**EXERCISE BRIEF**
Transcribe the listing word for word. Begin at its first line and end with the line containing "sanità e sicurezza sociale (1575, 583)".
□ □ □ □
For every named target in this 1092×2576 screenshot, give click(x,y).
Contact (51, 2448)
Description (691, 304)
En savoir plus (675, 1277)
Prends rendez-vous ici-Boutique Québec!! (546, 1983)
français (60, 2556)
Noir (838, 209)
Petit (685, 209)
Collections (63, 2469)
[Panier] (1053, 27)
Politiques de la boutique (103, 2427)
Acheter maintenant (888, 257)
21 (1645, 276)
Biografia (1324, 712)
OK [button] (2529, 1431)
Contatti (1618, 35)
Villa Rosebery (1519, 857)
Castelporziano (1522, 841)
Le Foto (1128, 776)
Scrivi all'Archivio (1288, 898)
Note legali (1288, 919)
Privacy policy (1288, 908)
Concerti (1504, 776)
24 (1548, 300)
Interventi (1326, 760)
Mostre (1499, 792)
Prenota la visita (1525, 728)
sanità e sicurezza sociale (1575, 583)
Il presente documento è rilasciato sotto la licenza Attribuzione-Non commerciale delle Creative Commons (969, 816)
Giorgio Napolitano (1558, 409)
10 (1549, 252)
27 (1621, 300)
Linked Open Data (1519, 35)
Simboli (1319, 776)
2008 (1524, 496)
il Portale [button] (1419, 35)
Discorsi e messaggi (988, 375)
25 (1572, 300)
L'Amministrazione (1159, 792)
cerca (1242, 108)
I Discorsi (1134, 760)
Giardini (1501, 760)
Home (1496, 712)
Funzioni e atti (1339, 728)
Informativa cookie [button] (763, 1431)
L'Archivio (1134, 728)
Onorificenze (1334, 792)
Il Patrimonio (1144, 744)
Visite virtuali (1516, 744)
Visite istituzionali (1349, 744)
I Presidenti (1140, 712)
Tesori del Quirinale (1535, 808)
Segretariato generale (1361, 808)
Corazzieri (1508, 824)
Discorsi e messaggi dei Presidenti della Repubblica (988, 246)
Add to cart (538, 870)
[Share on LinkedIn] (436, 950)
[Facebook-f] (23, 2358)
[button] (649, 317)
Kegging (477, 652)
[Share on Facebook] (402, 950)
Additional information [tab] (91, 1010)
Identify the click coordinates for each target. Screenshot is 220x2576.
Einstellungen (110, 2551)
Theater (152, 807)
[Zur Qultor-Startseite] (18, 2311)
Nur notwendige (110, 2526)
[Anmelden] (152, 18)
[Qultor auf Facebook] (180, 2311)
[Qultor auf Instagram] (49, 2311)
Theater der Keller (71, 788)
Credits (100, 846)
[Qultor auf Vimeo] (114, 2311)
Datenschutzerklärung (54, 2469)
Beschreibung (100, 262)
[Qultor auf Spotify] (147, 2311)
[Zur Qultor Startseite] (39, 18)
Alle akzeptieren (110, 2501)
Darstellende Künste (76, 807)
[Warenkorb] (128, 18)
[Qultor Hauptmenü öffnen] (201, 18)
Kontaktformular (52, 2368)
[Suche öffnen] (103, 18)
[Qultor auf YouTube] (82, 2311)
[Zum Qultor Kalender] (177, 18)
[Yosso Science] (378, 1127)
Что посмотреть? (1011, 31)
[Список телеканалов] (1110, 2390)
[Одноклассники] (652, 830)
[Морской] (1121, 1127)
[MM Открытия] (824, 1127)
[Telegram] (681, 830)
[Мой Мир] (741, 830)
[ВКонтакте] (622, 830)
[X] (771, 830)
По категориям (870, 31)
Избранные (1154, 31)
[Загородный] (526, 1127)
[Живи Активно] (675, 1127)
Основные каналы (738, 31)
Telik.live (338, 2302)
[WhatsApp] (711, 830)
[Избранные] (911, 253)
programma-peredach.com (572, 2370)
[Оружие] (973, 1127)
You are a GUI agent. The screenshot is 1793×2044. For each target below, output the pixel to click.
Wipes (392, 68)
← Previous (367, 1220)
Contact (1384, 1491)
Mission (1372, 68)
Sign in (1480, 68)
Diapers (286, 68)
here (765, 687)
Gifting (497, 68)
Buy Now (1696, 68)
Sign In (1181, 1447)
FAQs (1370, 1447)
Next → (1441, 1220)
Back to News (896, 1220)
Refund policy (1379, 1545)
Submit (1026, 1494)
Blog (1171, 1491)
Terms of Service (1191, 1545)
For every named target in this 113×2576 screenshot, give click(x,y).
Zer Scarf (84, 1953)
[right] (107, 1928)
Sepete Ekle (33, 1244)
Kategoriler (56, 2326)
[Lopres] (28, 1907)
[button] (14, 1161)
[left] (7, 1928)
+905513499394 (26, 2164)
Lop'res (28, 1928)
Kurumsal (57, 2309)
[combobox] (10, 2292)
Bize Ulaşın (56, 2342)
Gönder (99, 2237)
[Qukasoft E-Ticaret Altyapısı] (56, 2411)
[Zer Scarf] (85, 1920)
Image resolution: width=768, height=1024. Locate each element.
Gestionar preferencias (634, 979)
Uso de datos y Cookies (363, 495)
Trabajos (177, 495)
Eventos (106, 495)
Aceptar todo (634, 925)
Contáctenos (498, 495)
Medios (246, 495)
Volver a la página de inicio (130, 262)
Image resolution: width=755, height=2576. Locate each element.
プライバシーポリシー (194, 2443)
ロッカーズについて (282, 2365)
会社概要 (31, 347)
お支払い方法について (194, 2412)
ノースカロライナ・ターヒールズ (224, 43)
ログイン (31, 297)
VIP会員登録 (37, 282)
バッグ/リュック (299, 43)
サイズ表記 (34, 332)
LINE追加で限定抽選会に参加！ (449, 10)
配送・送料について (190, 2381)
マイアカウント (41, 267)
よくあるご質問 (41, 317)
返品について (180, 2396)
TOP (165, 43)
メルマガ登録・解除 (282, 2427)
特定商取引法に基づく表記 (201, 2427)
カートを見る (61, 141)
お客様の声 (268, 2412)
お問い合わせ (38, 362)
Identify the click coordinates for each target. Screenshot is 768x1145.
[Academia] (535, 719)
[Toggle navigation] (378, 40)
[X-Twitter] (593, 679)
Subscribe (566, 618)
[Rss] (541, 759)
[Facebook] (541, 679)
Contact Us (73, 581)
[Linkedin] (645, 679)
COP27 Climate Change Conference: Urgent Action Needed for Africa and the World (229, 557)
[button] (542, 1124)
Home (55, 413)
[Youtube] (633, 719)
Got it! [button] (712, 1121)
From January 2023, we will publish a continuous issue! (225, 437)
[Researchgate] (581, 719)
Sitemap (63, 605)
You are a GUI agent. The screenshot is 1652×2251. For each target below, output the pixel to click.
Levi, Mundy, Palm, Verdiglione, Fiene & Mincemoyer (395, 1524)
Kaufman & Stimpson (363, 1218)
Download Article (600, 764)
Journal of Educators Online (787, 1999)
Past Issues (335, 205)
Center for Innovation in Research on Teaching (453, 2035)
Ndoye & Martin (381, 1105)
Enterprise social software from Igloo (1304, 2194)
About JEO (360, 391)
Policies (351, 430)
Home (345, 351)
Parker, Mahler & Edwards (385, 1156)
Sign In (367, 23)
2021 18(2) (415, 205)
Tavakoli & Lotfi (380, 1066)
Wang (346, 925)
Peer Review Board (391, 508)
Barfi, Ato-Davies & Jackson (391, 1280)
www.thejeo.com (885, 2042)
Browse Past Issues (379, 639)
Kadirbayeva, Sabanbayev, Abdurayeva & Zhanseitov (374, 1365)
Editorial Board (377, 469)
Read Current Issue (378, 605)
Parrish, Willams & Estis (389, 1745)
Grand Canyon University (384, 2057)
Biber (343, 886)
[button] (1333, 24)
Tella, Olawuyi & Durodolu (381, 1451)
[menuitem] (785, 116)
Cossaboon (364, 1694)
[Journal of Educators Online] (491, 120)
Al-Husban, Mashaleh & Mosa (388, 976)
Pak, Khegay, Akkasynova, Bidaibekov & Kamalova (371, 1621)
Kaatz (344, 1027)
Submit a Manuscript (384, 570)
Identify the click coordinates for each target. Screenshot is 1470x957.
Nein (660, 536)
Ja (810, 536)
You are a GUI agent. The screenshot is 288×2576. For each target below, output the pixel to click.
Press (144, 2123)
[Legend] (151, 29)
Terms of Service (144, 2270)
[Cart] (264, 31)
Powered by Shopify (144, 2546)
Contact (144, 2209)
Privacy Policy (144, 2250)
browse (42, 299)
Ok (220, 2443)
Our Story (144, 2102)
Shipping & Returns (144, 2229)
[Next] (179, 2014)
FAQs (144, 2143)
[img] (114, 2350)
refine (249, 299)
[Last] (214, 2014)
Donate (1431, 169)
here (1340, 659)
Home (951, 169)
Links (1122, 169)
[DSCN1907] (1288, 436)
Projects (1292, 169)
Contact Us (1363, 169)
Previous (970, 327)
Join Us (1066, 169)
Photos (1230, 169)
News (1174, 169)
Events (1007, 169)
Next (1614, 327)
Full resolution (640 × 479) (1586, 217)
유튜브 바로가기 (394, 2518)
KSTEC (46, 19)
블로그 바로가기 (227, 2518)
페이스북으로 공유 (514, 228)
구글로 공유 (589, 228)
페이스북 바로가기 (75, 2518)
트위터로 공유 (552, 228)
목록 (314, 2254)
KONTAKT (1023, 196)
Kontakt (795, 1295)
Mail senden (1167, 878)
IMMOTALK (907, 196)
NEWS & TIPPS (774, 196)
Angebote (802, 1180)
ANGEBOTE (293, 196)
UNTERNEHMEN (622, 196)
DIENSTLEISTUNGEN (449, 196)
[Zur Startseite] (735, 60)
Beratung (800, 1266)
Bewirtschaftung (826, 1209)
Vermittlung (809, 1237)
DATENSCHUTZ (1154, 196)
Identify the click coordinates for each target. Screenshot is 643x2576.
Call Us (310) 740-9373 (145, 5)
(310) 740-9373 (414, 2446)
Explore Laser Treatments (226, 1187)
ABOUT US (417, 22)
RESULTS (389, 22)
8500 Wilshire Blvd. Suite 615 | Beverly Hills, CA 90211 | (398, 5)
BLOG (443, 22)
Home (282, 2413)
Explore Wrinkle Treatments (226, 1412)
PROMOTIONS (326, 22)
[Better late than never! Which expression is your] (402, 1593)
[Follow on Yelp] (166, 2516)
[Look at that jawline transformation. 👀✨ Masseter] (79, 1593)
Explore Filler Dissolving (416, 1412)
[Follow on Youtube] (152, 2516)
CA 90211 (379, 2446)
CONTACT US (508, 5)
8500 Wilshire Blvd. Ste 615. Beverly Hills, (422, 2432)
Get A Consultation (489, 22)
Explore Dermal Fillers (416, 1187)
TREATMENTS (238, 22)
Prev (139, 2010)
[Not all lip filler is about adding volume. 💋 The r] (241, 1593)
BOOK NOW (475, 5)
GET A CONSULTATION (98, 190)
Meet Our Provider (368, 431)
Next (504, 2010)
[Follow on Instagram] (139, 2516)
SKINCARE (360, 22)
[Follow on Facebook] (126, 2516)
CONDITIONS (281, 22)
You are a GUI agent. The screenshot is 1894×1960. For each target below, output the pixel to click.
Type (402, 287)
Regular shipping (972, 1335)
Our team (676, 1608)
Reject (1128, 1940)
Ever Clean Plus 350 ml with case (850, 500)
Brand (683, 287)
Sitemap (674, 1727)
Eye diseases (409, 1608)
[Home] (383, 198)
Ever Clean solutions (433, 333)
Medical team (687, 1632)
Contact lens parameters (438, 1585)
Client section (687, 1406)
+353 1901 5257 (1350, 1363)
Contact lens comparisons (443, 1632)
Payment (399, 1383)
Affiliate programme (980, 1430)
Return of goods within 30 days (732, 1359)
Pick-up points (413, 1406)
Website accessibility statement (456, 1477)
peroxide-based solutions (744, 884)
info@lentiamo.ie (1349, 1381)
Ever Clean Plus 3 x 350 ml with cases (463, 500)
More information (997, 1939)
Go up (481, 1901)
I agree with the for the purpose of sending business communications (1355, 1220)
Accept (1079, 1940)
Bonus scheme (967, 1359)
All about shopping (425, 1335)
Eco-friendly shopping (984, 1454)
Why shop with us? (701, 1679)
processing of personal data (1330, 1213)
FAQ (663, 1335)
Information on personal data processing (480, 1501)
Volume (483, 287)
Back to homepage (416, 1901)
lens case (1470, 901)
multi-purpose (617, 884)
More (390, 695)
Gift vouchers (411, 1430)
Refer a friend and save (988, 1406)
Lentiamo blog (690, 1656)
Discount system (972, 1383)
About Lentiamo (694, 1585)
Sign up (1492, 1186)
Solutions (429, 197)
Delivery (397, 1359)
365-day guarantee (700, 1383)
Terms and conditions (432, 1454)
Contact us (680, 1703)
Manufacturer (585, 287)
□ □ □ □
**REPLY TO THE TASK**
For every named target in this 1092×2576 screenshot, give click(x,y).
Contact (51, 2448)
Description (691, 304)
En savoir plus (675, 1277)
Prends rendez-vous ici-Boutique Québec!! (546, 1983)
français (60, 2556)
Noir (838, 209)
Petit (685, 209)
Collections (63, 2469)
[Panier] (1053, 27)
Politiques de la boutique (103, 2427)
Acheter maintenant (888, 257)
21 (1645, 276)
Biografia (1324, 712)
OK [button] (2529, 1431)
Contatti (1618, 35)
Villa Rosebery (1519, 857)
Castelporziano (1522, 841)
Le Foto (1128, 776)
Scrivi all'Archivio (1288, 898)
Note legali (1288, 919)
Privacy policy (1288, 908)
Concerti (1504, 776)
24 (1548, 300)
Interventi (1326, 760)
Mostre (1499, 792)
Prenota la visita (1525, 728)
sanità e sicurezza sociale (1575, 583)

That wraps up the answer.